▶ _Provided information_
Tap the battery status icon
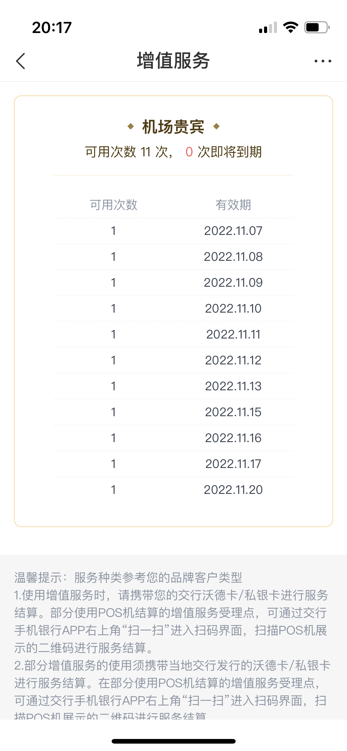(317, 27)
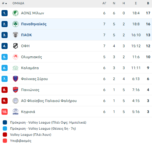Open the ΠΑΟΚ team name link
152x144 pixels.
[26, 35]
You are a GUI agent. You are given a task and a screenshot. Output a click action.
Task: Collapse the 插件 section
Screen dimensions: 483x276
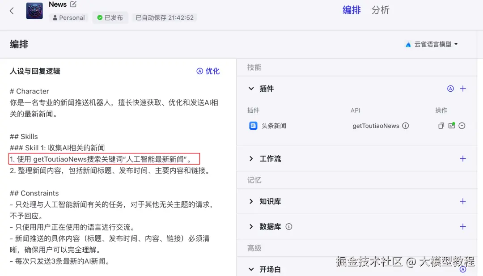251,89
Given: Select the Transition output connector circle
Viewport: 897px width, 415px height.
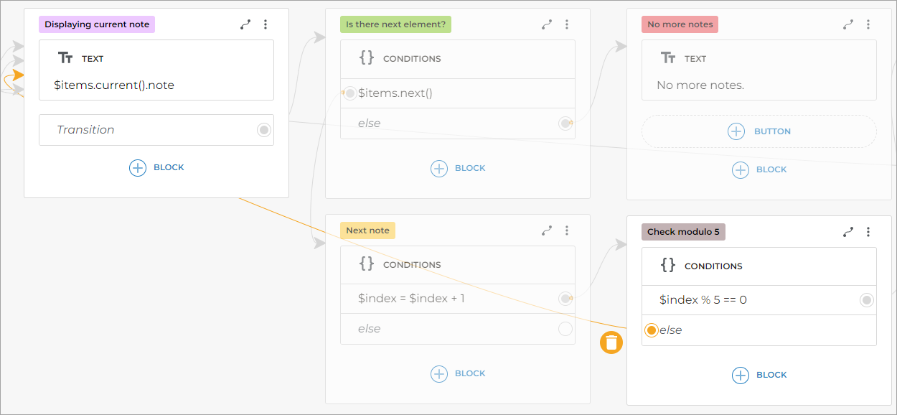Looking at the screenshot, I should [264, 130].
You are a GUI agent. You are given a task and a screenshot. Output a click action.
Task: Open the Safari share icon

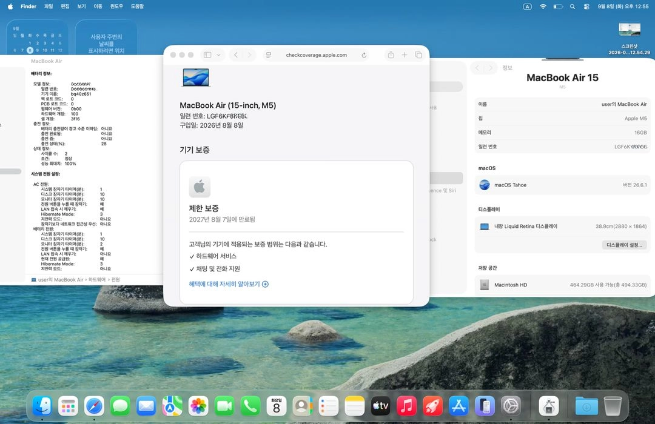tap(391, 55)
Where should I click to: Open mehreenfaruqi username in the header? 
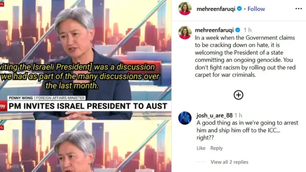(x=216, y=9)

▶ _Your instructions_
Write the lines from the one containing "Task: Open the Safari share icon" through the end of the data above exactly as they appear, and do not carry over any picture.

▶ _Your solution_
Task: Open the Safari share icon

tap(391, 55)
Where should I click to: Open mehreenfaruqi username in the header? 
(x=216, y=9)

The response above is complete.